G–>oh how I miss the OLD
G–>oh how I miss the OLD FUCKING SITE!!
I have a classic tale of frickshun family fun:
Since Mrs. frick’s mantra is “you gotta spend to save”…..when a coupon enters my house, it MUST BE USED. Therefore, my wife & I were perusing a somewhat higher-end baby store (clothes, furniture, toys, strollers, formula, etc.) several years ago when my girls were not even 1 & 2 yrs old b/c of said coupon.
Confession time: I love to BROWSE. Not a big fan of shopping (unless it involves “lifting”), BUT I sure do love to browse & comparison shop!! My lovely wife decides that my babies (literally @ the time), ABSOLUTELY NEEDED a play kitchen. I don’t recall but I think it cost somewhere around $75. Not a lot of money but considering we were relatively new homeowners (read: broke) & our very small kids didn’t NEED new stuff to play with…..I did NOT want her to make this purchase.
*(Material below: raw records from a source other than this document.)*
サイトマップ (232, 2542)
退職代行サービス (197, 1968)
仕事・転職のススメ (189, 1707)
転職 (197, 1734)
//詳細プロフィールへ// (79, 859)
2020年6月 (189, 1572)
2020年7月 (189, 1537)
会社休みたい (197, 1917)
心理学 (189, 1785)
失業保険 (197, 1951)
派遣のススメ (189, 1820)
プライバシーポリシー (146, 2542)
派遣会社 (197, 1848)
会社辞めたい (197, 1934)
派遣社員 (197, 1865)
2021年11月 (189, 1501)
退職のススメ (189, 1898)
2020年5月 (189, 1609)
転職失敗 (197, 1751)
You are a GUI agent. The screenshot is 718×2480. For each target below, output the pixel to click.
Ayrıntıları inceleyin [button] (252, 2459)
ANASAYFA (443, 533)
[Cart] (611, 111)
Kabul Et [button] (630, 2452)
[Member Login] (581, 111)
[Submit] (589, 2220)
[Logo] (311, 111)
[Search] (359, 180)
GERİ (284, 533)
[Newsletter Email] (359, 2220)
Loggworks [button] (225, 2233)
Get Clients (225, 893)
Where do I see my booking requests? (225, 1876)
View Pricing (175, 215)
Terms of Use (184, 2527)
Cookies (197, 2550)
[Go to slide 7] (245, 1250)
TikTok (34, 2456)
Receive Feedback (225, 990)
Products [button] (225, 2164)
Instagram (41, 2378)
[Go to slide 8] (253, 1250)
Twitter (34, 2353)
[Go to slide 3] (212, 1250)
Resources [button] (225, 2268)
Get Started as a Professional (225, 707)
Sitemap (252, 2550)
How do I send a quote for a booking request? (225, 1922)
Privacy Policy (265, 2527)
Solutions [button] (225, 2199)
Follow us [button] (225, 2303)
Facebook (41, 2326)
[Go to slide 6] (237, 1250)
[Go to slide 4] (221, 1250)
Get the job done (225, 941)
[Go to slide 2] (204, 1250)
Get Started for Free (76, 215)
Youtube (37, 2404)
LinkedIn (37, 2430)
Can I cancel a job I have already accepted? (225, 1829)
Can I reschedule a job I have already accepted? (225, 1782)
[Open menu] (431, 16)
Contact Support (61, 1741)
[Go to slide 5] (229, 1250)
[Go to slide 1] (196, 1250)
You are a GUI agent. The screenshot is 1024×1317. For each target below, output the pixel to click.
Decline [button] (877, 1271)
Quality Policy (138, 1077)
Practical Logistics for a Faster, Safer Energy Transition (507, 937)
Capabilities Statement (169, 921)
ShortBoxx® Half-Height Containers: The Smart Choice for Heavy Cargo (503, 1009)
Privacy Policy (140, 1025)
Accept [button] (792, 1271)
So I started in w/the passive aggressive behavior (b/c I’m a manchild). In spite of my desire NOT to buy it, she felt it was necessary. After all…..it was ON SALE!! The box was large & unwieldy. I refused to help. Come to think of it, my wife may have still be pregnant w/our younger one!! She struggled to get it in the back of our Pathfinder (not very big inside). I think a stranger even offered to help. BUT NOT ME, PAL!! When she hopped in the car, I was still being a pissy little bitch about it. Although the store is a 6-7 mile drive from our house, SHE DECIDED TO JUMP OUT OF THE CAR.
I was absolutely furious @ this point. How absurd that my wife & mother of our children couldn’t have a dispute w/o jumping out of the fucking car. She wouldn’t listen to my pleas of “Get in the car you fucking cunt!!” She ran off in such a way that I wasn’t able to follow by car. The tricky bitch managed to lose me. After driving around for a good 5-10 seconds I called off the search.
I got on the highway & proceeded to drive home. Guess who I saw walking on the side of the highway….like a deranged crackhead. Yes indeed, it was Mrs. frick!! Once again I pleaded to “get in the MOTHERFUCKING car!!” but she pressed on w/her silent protest march down the highway. Naturally, I pursued. After all, she is the love of my life!! She darted across to the OTHER SIDE OF THE HIGHWAY!! Crazy bitch.
I had to get off the highway & flip around. When I got back on due North, I saw her walking on the shoulder. Just as I was pulling up to scream @ her some more…….THE COPS PULLED UP 1st!! They told her it’s illegal for her dumb ass to be walking on the side of the highway (no shit?). Finally, all my coaxing paid off & she jumped back in the car. STUPID FUCKING PLAY KITCHEN.